Of course, not that long ago it was thought that the combination of globalization and new technology would put huge companies at a disadvantage. The bigger you were, the more monolithic and inflexible you were. Companies did best when they did just one or two things well instead of trying to keep their hands in every imaginable business.

Now, it’s not really clear that any of those assumptions have been proven wrong. But in financial services, at least, a whole new set of assumptions governs: Bigger is better, because competing globally requires scale and scope. Customers want one-stop shopping. Banks can’t just lend money. They need to be able to underwrite IPOs and bond offerings, and to trade stocks and bonds the way Goldman, Sachs does. And so we get BankAmerica and Citigroup and maybe ChaseMerrill.

This same logic is also driving the merger frenzy that has seized European banks. Look at what’s happened just since the beginning of the year. Spain’s largest bank, Banco Santander, bought the country’s third-largest bank for $11.3 billion.
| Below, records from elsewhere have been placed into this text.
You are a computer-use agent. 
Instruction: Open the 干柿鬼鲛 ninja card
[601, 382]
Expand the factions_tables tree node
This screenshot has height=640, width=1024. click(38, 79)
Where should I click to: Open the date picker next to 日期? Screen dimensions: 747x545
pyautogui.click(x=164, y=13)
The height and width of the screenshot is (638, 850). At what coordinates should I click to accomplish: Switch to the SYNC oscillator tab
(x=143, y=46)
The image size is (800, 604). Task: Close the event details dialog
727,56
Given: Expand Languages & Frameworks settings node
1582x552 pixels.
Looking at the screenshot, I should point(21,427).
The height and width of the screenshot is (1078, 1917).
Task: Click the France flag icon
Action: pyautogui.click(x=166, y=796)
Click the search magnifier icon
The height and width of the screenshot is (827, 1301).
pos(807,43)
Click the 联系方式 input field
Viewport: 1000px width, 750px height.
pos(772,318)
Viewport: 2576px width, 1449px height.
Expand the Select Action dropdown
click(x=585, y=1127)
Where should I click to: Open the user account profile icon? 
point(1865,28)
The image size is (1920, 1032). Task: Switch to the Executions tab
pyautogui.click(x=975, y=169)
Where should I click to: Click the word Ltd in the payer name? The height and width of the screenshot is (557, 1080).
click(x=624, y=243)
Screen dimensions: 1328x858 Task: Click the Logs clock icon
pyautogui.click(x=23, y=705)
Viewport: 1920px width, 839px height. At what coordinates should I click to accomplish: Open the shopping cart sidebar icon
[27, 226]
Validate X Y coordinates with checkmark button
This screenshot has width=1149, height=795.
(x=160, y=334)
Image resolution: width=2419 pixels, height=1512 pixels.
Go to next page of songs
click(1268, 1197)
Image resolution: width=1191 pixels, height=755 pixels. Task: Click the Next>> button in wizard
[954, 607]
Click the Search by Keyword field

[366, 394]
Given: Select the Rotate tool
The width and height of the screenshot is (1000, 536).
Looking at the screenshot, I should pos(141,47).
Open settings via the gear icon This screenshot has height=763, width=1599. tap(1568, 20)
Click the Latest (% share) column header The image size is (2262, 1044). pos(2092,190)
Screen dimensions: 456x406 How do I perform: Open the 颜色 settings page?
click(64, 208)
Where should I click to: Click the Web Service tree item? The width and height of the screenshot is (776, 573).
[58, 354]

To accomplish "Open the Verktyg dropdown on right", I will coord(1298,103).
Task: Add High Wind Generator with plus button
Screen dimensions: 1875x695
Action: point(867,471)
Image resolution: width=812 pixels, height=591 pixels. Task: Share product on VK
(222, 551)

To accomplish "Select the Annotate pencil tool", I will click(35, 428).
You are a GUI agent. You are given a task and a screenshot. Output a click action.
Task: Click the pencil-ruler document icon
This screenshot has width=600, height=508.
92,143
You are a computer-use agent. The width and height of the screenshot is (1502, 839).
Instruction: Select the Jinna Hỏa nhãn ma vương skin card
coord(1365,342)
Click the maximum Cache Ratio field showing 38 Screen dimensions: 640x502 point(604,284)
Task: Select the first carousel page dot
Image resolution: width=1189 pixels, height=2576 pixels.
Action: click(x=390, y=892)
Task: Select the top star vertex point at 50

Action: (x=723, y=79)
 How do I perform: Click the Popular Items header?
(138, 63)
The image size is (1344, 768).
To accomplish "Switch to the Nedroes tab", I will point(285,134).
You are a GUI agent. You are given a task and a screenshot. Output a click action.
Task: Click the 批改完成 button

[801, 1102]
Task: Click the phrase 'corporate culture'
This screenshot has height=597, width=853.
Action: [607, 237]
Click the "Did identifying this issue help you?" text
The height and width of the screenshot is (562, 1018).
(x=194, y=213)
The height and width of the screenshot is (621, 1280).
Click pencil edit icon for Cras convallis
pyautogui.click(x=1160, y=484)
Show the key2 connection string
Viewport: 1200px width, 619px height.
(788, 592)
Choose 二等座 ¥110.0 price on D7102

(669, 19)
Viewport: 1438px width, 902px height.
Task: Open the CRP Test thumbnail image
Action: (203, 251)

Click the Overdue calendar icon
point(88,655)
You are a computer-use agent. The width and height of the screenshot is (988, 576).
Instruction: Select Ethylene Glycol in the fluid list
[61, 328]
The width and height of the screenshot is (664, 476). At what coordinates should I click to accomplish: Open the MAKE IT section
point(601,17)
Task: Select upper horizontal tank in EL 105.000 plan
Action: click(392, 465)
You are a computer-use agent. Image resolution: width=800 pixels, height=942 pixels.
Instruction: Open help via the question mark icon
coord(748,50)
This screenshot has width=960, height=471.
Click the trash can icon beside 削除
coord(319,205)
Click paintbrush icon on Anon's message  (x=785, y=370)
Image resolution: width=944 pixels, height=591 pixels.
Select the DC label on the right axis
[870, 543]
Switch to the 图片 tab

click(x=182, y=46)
Then the French banks Société Générale and Paribas agreed to a $17.5 billion merger, only to have an even larger French bank swoop in and make an unsolicited – and unwelcome – $37 billion bid for the two of them. (If that bid succeeds, the new bank will have $1 trillion in assets, more than any other institution in the world.) And Italy has just seen major merger offers that would create the country’s two largest banks.

So what’s happening to U.S. banks is being driven by, in some sense, the spread of European-style ideas about banking and the virtue of putting lots of different businesses under one umbrella. Banking may be the only industry where Europe has fewer rules than the United States. As a result, and in particular since European banks are increasingly competing with U.S. institutions both here and abroad, you can see why firms like Chase and Merrill want to be able to play by the same rules as Paribas and Deutsche Bank. If the marketplace is global, then regulations created at a time when the worries were almost exclusively national may just get in the way.

What Chase and Merrill want should, of course, be irrelevant to what lawmakers decide. (As if.) But even on its own terms, the case for dismantling what remains of Glass-Steagall is a good one. If one-stop financial shopping is a terrible idea, the marketplace will discipline those who try it, and pretty soon people will stop trying it. The same is true of Chase Manhattan’s trying to become a major player in investment banking. If it’s a great idea, we’ll find out soon enough. And if it’s a bad one, then the market will ensure that Chase pays the price.

Still, there are a couple of things worth keeping in mind as the merger boom continues, and as Glass-Steagall goes the way of all flesh (and all regulation, apparently). From a business angle, there’s really not much evidence that customers are clamoring to buy their mutual funds at the same place they deposit their paychecks. But there’s lots of evidence that companies that do both traditional banking and investment banking tend to be less innovative, and less aggressive, than those that do one or the other. In that sense, Chase and Merrill are probably better off on their own.

From an economic angle, meanwhile, we’d all likely be happier if they stayed on their own, too. That’s because if we deposit our money at Chase, we want those deposits to be insured. But is it reasonable to give Chase the security that comes with federal deposit insurance while also giving it the freedom to have a trading operation like Merrill’s (let alone Goldman’s)? And how big can a bank get before it becomes too big for us to let it fail, in which case it’s become too big to be disciplined by the marketplace? Of course, being too big to fail is a great thing if you’re the one who’s too big. Which may be exactly what Citigroup and Chase have in mind.